◆ Task statement
Which lines run from the line with "Instruction: Increase size" through the line with "Task: Toggle Show" in the entries below? Print them exactly, both ends included, and nothing more.
BEGIN Study material
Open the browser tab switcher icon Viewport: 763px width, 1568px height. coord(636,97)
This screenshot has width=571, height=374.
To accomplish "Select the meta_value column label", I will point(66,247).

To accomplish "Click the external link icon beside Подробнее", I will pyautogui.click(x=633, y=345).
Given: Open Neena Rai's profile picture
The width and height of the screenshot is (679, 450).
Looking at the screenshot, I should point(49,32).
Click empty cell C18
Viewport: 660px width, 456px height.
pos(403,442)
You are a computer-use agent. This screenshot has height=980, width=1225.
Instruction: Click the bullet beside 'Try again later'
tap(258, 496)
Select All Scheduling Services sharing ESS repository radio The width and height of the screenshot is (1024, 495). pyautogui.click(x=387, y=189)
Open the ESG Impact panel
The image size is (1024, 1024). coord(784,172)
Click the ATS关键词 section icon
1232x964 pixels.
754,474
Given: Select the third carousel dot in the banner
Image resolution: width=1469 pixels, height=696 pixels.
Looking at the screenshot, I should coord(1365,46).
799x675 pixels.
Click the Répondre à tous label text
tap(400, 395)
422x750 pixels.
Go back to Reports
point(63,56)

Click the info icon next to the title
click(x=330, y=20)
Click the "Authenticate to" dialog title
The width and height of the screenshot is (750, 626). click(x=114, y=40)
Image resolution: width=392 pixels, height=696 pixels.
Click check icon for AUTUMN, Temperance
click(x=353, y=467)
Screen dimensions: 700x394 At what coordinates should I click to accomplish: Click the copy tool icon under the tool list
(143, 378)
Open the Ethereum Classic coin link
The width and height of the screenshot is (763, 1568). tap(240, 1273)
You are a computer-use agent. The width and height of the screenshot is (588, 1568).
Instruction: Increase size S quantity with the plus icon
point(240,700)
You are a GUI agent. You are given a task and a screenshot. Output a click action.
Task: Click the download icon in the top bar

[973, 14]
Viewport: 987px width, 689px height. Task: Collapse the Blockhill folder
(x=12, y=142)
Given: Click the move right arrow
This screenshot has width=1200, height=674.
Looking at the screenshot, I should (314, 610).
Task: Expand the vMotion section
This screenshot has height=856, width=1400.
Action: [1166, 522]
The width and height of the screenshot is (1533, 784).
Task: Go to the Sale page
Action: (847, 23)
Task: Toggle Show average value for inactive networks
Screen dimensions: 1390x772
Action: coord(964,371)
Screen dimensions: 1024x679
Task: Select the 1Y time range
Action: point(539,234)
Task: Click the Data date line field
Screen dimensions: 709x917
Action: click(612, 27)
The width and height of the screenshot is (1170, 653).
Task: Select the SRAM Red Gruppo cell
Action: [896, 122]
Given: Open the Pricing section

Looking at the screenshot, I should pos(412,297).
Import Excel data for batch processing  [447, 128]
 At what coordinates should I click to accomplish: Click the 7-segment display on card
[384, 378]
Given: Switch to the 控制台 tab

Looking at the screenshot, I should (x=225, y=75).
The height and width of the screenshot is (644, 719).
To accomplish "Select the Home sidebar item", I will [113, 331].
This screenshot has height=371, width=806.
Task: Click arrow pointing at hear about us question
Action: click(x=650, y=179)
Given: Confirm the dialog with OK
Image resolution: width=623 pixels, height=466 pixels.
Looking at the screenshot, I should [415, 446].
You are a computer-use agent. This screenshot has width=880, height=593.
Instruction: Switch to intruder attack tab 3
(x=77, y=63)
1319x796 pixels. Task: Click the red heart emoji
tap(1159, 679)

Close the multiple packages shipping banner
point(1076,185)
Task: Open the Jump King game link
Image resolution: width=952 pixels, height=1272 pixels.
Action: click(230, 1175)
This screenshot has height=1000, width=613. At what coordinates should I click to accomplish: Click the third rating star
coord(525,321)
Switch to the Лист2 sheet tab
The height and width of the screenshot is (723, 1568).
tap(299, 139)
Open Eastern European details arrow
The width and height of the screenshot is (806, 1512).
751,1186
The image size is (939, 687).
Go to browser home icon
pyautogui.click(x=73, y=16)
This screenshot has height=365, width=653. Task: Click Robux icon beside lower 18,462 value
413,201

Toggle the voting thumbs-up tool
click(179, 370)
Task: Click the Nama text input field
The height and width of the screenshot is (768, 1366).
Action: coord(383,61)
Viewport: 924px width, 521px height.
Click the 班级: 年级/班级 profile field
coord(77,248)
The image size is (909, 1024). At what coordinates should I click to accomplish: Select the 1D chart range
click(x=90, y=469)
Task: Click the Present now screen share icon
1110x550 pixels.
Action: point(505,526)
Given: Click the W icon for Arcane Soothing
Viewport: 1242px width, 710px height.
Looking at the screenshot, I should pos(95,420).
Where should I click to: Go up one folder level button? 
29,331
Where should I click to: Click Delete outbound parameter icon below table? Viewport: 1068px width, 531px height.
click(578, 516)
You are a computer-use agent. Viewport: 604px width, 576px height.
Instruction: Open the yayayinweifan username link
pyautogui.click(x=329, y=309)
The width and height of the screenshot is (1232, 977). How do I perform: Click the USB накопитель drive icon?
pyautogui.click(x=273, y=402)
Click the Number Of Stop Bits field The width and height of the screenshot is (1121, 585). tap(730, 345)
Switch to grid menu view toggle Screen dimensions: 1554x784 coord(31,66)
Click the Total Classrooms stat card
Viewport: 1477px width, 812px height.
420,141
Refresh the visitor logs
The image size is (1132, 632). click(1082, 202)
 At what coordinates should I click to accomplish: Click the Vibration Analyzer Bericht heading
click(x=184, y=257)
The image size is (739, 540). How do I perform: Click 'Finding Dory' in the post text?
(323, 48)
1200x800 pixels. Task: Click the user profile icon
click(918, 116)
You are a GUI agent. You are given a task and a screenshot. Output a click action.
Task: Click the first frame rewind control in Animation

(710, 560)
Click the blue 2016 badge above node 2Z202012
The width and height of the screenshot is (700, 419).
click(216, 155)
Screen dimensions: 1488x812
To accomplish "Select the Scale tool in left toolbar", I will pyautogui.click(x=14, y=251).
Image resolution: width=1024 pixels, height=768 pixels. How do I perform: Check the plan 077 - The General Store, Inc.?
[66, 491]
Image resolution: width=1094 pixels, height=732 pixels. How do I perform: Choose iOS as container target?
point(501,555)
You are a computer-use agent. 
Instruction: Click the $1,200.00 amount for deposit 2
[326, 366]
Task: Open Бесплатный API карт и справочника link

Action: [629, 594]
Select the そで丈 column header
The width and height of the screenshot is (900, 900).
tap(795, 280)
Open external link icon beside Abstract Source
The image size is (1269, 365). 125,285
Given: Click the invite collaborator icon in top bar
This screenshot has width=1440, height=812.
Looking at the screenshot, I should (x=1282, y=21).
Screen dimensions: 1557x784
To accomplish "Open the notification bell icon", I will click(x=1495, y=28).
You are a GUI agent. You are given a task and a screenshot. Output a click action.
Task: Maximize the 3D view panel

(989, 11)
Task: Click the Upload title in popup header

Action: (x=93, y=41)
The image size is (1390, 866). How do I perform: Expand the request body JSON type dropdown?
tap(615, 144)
END Study material
◆ Response area
Instruction: Increase size S quantity with the plus icon
point(240,700)
You are a GUI agent. You are given a task and a screenshot. Output a click action.
Task: Click the download icon in the top bar

[973, 14]
Viewport: 987px width, 689px height. Task: Collapse the Blockhill folder
(x=12, y=142)
Given: Click the move right arrow
This screenshot has width=1200, height=674.
Looking at the screenshot, I should (314, 610).
Task: Expand the vMotion section
This screenshot has height=856, width=1400.
Action: [1166, 522]
The width and height of the screenshot is (1533, 784).
Task: Go to the Sale page
Action: (847, 23)
Task: Toggle Show average value for inactive networks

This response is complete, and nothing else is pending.